:: Goal of the exercise ::
Every line in the records below that holds the word "card" is to be copied.

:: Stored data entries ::
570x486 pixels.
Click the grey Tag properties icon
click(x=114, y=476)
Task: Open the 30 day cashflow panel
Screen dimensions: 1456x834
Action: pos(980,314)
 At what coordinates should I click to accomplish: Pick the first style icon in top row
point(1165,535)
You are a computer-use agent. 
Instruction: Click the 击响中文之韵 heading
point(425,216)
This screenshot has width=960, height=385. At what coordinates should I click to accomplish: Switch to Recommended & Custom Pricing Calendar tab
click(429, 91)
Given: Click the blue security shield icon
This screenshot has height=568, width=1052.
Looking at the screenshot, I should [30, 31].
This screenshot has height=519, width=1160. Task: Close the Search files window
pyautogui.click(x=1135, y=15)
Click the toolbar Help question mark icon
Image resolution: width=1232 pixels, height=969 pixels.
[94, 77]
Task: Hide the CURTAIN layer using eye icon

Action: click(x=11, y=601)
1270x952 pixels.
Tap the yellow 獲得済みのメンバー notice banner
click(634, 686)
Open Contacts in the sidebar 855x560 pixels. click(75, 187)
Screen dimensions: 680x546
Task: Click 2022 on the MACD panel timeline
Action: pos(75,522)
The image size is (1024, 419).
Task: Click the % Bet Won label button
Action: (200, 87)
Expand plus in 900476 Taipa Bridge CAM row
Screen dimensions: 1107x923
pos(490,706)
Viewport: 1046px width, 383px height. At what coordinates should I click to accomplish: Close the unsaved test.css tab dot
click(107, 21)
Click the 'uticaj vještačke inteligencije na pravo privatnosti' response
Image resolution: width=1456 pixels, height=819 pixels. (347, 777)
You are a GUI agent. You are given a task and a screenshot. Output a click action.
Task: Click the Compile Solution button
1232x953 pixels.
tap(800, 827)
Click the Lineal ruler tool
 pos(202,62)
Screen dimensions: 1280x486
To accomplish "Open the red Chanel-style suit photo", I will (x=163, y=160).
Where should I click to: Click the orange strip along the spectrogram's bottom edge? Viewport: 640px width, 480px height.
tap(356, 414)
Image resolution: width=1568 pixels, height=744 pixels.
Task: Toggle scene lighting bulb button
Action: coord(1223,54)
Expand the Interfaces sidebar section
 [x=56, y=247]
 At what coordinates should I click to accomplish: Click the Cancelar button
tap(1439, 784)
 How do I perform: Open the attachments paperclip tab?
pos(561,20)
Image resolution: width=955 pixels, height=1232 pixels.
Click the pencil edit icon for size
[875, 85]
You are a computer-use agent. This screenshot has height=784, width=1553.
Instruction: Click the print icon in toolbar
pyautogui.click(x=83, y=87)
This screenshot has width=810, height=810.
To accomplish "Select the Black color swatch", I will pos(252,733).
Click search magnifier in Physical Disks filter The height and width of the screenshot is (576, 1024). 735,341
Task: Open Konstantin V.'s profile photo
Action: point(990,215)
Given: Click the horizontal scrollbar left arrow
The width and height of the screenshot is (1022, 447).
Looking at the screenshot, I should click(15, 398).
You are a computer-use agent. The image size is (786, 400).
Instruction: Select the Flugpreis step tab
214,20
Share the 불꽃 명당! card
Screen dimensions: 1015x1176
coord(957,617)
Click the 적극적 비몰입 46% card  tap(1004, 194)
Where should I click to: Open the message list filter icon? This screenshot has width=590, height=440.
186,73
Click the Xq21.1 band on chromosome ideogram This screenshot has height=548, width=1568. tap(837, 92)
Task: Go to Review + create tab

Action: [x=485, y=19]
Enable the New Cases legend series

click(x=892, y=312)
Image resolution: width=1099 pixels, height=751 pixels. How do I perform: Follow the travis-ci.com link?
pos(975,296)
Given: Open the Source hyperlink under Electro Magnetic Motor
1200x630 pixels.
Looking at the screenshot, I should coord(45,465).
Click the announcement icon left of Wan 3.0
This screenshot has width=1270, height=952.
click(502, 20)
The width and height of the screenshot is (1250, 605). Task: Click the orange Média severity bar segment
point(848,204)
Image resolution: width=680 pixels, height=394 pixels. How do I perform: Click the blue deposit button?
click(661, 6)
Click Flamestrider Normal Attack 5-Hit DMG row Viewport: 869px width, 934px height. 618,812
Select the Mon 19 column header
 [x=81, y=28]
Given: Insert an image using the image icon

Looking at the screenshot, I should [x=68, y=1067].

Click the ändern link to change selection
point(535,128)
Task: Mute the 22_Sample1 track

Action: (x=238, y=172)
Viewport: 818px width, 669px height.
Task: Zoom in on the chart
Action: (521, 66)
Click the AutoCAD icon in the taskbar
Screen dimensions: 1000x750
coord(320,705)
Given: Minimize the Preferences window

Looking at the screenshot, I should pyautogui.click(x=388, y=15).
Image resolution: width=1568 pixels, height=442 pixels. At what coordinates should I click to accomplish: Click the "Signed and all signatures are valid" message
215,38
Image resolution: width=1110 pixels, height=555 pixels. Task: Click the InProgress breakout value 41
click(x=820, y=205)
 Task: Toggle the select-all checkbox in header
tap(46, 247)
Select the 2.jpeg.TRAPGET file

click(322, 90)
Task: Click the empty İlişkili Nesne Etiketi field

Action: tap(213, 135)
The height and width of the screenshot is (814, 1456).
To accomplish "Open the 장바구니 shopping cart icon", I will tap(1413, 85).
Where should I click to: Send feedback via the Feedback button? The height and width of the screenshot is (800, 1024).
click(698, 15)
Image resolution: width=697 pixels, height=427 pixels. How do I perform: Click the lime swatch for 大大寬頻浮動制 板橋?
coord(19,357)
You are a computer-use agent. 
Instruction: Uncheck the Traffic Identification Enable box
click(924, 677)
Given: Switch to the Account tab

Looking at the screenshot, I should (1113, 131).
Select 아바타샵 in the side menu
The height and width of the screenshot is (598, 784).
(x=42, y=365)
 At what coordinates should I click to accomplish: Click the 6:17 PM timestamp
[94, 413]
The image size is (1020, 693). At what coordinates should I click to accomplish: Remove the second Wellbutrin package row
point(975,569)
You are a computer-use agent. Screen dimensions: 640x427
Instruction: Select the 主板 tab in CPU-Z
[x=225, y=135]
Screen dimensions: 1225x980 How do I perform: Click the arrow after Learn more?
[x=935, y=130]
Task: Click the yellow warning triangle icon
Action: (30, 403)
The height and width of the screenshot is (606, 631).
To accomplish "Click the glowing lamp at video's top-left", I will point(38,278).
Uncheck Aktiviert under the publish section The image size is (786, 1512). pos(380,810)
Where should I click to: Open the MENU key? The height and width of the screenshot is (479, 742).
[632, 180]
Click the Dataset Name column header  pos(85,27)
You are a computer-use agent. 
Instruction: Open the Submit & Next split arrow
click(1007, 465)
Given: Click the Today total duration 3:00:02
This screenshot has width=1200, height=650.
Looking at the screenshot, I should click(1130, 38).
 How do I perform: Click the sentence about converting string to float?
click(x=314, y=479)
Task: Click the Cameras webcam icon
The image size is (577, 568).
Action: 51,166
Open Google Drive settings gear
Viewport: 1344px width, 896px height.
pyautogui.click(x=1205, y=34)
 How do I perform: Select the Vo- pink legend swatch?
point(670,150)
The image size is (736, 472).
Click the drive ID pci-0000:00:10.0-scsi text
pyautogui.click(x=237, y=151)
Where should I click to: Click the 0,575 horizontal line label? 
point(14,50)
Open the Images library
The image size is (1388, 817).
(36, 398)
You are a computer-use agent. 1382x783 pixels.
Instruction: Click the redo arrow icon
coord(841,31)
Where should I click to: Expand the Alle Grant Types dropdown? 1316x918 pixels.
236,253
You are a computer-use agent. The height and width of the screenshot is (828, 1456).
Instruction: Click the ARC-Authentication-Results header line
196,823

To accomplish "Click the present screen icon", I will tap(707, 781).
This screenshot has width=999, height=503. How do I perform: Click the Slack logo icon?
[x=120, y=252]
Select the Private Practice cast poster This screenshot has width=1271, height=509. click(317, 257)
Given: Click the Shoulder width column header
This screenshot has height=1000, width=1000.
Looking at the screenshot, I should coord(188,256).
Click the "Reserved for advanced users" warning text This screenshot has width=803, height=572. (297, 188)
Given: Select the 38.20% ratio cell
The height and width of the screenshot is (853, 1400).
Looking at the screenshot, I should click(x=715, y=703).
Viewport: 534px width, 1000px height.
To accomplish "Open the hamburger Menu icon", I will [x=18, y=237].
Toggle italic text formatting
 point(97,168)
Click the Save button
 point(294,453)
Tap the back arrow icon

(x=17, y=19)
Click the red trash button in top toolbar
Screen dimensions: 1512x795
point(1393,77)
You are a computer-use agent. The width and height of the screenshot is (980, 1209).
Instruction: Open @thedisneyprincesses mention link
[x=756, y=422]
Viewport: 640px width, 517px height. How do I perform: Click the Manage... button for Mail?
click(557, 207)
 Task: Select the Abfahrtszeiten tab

:: Response for this exercise ::
Share the 불꽃 명당! card
Click the 적극적 비몰입 46% card  tap(1004, 194)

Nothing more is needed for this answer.